Given he doesn't know the name of his mother or village, it's a daunting task, and one that begins to overwhelm him. As determined to find his biological mother and siblings as he is to not upset his Australian parents, he retreats from the world and those around him.
The story is at first driven by an incredible performance by Sunny Pawar, who instinctively captures the emotions you expect from a child realising he may never see his family again. But it also encompasses broader issues such as child trafficking and labour, and poverty, which makes for a more nerve-wracking ride than what follows later.
A focused Dev Patel also puts in a great performance as the adult Saroo, although his journey is more internal and introverted, and somewhat slows the story momentum. Both parts are livened up by Nicole Kidman's wigs, which threaten to overshadow an otherwise captivating performance. The 80s were not kind to hair.
There may be two tonally different stories, but Australian director Garth Davis (co-director of Top of the Lake) uses this device to highlight the vast difference between Saroo's two families and how one simple decision can drastically change a life. All this adds to the emotional punch of the film.
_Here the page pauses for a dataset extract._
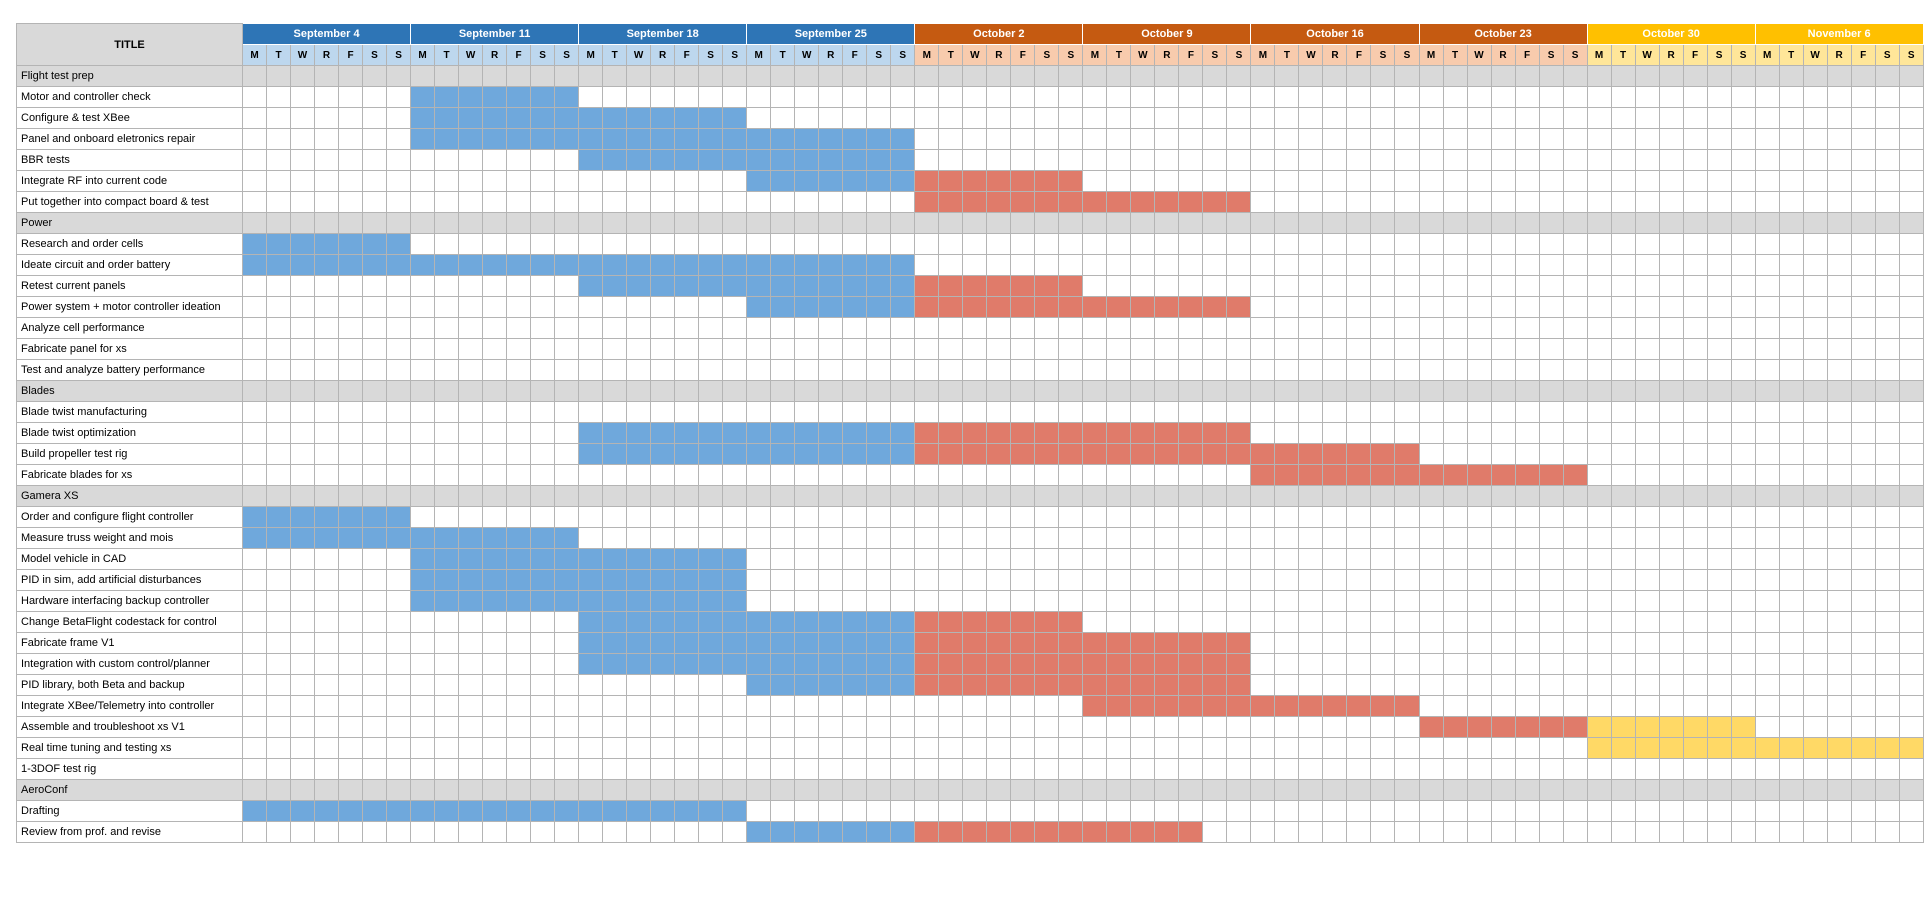  What do you see at coordinates (130, 601) in the screenshot?
I see `task-name: Hardware interfacing backup controller` at bounding box center [130, 601].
Yes, Lion may be an uplifting story of one man's determination and hope, a story of compassion and the importance of being connected, but it's one heck of a fraught ride getting there. Don't think about stepping into the theatre without a good supply of tissues.
Cast: Dev Patel, Nicole Kidman, David Wenham
Director: Garth Davis
Running Time: 118 mins
Verdict: A remarkable story well told, and great advert for Google Earth.